Here are seven simple yet profound questions to ask yourself regularly to live a more integrated faith in your professional life.

1. Why am I working today?

Not the automatic answer. The real one. Is it to pay my bills? To grow? To serve? To prove something? Awareness of one's motivation changes the quality of one's presence at work.

2. To whom do I owe something today?

Who in my professional circle is waiting for something from me: a reply, a decision, attention, an honesty I have been putting off? Faith calls us to equity in small things.

3. Do I have something to repair?

A hurtful word, an unkept promise, an avoided conflict. Reconciliation is not weakness: it releases considerable energy for the rest of the work.

4. Am I taking care of people, not just tasks?

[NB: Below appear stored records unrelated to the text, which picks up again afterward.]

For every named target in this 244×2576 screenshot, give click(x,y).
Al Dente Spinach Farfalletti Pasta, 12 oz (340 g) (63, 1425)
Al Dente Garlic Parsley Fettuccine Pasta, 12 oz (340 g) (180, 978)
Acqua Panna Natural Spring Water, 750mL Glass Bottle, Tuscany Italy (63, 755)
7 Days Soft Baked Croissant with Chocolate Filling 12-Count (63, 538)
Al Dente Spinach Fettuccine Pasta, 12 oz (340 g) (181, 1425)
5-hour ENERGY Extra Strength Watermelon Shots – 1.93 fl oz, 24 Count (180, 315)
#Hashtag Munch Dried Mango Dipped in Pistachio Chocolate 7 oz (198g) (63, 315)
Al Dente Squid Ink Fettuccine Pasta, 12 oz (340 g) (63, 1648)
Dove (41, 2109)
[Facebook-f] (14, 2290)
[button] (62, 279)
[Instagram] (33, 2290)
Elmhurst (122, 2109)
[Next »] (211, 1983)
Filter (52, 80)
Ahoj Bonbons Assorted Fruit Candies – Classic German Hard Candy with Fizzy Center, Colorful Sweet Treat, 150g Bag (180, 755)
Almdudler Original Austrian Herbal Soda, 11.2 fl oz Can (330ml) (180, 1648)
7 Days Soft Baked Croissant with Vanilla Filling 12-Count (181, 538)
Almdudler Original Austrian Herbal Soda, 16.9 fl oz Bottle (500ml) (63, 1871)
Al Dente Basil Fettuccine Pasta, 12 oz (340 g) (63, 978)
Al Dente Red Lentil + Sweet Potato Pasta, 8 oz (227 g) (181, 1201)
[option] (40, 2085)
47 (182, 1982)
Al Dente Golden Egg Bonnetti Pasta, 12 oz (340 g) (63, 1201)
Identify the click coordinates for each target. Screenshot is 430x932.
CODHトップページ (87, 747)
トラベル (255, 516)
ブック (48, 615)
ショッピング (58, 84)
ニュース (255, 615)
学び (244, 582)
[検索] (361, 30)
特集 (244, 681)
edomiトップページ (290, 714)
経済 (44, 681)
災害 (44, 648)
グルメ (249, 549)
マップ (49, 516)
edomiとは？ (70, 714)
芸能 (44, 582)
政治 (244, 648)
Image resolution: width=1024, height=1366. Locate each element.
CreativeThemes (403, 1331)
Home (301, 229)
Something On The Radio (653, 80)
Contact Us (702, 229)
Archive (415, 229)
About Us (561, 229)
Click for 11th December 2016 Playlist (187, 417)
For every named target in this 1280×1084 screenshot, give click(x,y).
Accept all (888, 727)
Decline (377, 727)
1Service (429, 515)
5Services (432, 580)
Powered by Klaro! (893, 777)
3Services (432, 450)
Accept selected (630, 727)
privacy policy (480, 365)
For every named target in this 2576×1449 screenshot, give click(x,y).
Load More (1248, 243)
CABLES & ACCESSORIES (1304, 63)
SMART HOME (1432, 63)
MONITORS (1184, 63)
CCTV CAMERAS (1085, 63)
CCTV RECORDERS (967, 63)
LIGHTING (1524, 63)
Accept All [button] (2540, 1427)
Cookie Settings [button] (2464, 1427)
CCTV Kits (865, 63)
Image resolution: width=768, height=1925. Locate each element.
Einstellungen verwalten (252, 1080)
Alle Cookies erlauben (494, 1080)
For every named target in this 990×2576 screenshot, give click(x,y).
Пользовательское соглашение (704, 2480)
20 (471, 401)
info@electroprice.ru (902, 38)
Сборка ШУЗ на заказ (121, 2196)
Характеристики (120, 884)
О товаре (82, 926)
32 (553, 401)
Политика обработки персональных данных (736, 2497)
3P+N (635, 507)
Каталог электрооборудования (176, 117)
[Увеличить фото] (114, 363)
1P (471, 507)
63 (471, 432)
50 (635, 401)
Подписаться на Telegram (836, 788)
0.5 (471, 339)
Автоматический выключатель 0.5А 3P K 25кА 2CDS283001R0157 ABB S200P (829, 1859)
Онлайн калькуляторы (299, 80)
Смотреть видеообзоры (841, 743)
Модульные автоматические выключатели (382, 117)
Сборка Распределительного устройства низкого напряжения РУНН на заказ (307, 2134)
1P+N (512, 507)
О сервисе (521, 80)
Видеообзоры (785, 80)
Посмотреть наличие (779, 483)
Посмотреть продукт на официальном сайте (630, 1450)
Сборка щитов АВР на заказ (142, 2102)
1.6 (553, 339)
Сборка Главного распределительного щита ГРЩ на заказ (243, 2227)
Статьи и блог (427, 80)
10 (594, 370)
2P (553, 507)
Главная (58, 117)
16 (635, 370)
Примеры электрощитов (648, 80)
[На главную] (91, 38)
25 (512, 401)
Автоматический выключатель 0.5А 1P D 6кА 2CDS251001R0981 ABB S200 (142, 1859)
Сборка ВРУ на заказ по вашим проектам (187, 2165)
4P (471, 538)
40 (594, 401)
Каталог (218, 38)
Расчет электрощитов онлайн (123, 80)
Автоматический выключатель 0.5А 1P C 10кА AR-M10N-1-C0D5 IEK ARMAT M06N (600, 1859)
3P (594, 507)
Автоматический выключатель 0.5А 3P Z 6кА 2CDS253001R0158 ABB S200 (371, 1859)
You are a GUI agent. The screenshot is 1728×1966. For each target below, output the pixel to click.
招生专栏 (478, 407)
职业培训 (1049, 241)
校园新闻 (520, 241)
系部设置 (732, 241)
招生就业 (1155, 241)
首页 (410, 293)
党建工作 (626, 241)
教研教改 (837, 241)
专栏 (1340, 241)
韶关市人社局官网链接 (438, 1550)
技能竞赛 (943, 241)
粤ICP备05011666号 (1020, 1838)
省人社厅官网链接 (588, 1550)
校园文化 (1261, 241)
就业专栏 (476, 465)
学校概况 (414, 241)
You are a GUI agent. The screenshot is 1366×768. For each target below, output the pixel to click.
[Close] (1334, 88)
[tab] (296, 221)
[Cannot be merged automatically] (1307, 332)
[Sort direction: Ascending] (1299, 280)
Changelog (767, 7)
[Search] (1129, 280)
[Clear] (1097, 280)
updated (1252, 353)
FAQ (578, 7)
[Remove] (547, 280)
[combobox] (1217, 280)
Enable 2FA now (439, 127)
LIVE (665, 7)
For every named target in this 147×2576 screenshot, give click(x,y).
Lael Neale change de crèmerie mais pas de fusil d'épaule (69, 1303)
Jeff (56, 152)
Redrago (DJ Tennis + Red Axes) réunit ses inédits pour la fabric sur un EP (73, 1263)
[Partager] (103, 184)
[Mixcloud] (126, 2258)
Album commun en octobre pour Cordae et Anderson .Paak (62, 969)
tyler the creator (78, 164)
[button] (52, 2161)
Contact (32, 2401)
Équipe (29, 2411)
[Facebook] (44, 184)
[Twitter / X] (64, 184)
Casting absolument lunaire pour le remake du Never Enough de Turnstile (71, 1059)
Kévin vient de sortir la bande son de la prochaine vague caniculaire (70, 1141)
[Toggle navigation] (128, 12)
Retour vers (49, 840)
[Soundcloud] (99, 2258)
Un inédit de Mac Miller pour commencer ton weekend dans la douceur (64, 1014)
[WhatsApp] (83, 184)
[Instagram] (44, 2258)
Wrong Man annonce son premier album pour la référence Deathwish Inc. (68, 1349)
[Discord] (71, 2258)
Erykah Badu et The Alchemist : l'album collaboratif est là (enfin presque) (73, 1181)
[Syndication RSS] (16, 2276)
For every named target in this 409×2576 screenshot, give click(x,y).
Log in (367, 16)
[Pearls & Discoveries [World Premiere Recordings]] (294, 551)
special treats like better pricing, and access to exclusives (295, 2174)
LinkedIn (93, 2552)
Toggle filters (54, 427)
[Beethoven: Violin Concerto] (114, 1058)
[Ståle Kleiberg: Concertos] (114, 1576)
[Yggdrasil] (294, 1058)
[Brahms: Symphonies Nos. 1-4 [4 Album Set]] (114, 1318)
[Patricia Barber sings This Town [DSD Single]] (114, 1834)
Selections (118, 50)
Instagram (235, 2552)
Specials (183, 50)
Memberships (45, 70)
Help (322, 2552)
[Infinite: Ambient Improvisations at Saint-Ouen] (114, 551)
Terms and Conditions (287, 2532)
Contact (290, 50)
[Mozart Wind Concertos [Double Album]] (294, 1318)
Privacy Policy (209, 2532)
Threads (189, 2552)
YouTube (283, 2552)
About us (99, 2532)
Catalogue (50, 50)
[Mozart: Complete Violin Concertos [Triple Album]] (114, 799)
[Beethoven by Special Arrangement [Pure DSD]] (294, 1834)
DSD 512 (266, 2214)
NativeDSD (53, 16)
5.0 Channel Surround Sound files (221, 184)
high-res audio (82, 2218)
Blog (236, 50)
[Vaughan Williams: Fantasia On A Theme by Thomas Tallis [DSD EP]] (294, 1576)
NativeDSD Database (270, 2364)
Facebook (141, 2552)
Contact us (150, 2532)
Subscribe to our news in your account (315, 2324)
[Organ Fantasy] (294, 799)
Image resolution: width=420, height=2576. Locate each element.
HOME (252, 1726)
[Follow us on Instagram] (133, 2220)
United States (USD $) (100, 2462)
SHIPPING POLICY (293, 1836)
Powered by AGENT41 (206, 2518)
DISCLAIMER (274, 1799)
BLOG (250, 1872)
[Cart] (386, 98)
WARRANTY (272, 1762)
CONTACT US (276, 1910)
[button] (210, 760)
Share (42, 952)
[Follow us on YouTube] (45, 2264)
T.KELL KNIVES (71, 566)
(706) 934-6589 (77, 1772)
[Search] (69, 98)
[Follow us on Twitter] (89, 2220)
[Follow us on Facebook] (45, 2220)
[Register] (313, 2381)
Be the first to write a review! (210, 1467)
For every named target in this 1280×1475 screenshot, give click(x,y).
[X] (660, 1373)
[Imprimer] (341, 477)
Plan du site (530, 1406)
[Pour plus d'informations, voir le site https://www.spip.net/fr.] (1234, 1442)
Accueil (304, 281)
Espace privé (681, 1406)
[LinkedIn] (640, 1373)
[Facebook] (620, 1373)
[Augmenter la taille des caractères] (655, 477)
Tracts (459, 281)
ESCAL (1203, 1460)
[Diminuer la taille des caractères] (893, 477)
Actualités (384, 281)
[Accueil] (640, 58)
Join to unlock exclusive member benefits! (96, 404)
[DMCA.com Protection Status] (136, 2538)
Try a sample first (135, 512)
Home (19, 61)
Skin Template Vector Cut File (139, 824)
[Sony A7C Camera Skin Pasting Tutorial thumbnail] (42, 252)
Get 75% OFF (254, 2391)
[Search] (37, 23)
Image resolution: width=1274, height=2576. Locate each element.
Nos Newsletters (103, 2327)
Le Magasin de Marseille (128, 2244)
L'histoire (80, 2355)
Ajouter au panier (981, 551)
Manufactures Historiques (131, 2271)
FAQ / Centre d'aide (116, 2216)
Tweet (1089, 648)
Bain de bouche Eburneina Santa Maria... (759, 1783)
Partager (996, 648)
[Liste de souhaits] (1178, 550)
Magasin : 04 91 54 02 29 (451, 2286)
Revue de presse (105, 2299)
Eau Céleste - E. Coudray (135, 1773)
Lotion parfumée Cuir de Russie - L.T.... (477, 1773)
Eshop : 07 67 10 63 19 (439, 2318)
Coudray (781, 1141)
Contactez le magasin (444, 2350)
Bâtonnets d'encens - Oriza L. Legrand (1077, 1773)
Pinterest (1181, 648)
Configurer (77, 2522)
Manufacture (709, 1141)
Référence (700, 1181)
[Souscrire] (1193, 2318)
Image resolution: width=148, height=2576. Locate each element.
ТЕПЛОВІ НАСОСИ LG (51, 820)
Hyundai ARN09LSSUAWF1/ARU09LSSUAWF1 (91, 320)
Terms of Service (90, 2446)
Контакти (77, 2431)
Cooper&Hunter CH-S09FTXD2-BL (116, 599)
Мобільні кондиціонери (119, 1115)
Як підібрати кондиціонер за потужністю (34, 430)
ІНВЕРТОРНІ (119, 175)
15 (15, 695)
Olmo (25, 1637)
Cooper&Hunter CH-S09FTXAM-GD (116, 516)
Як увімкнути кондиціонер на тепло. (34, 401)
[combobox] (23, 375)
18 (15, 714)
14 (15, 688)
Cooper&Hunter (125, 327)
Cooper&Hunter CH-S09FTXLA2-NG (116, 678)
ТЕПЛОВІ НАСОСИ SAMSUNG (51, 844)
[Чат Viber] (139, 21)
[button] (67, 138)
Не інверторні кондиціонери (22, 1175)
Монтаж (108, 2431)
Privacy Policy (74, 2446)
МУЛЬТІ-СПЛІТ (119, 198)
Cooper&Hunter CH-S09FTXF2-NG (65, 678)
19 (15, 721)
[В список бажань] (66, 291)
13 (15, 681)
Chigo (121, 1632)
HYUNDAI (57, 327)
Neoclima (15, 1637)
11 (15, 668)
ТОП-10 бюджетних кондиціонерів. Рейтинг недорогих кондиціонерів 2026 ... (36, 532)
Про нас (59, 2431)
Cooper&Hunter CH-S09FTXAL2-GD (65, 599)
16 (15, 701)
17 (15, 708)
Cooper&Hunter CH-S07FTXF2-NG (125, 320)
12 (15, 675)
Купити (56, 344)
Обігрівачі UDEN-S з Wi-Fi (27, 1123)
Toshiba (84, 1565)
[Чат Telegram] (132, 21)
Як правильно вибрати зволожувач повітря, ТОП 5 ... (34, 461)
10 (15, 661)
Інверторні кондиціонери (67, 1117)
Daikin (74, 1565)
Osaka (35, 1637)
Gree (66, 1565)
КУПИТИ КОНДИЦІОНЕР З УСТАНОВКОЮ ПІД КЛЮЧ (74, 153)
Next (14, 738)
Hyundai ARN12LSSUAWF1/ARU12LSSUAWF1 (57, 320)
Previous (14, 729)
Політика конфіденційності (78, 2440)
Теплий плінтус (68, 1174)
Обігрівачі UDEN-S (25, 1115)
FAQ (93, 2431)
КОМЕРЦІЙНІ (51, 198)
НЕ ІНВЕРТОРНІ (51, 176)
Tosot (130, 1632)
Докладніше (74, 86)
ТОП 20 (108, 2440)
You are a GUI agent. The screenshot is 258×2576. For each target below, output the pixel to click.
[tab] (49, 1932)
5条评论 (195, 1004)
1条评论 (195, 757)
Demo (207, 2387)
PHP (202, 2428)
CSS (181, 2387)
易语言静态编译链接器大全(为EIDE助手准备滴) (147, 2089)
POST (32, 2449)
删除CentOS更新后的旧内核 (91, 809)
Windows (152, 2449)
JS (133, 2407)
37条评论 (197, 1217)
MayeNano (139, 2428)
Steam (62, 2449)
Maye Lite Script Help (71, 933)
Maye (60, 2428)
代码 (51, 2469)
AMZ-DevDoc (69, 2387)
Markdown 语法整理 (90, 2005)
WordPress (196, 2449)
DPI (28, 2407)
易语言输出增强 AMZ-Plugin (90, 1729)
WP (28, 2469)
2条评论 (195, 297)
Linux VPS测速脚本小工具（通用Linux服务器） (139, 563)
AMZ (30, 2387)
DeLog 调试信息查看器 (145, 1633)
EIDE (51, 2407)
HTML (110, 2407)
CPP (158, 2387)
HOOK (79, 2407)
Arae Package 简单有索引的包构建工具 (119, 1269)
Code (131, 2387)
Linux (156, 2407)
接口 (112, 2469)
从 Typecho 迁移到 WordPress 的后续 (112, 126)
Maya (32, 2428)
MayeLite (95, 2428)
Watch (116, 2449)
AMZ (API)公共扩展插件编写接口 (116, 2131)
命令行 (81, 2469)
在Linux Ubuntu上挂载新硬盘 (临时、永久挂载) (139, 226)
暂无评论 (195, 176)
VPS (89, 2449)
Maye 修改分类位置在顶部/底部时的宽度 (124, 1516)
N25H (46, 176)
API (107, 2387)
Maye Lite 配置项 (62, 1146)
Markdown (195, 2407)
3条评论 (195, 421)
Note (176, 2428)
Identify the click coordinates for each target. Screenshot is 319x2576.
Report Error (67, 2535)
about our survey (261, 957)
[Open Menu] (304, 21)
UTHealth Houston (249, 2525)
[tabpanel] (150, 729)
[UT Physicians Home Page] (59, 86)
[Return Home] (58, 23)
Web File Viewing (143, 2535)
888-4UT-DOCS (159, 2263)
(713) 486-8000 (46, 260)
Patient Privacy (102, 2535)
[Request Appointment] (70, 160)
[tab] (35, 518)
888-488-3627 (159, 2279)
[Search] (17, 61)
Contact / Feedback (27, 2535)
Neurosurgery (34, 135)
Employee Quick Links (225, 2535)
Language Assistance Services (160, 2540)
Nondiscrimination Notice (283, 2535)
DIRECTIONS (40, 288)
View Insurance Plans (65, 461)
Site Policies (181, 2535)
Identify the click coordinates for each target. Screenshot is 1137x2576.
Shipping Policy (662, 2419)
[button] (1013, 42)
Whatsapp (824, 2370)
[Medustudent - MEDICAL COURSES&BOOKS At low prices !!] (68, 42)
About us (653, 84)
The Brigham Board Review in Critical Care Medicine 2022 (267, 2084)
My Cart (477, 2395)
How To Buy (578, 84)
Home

It is possible to be very productive while being profoundly inattentive to the people working alongside you. Christian faith insists on the person as an end, never as a means.

5. Where am I yielding to fear rather than to conviction?

The fear of disappointing, the fear of conflict, the fear of judgement. These fears orient our professional decisions far more than we admit. Naming them is the beginning of being freed from them.

6. Does my work today contribute to the common good?

Even an administrative meeting can be oriented towards good if it is conducted with justice and efficiency. Even a repetitive task can be an act of service if it is accomplished with care.

7. How am I taking care of myself to last?

Faith encourages us to take care of the body, the mind and the soul. An exhausted professional is not a pious professional: they are an imprudent one. Rest, sabbath and limit are acts of faith.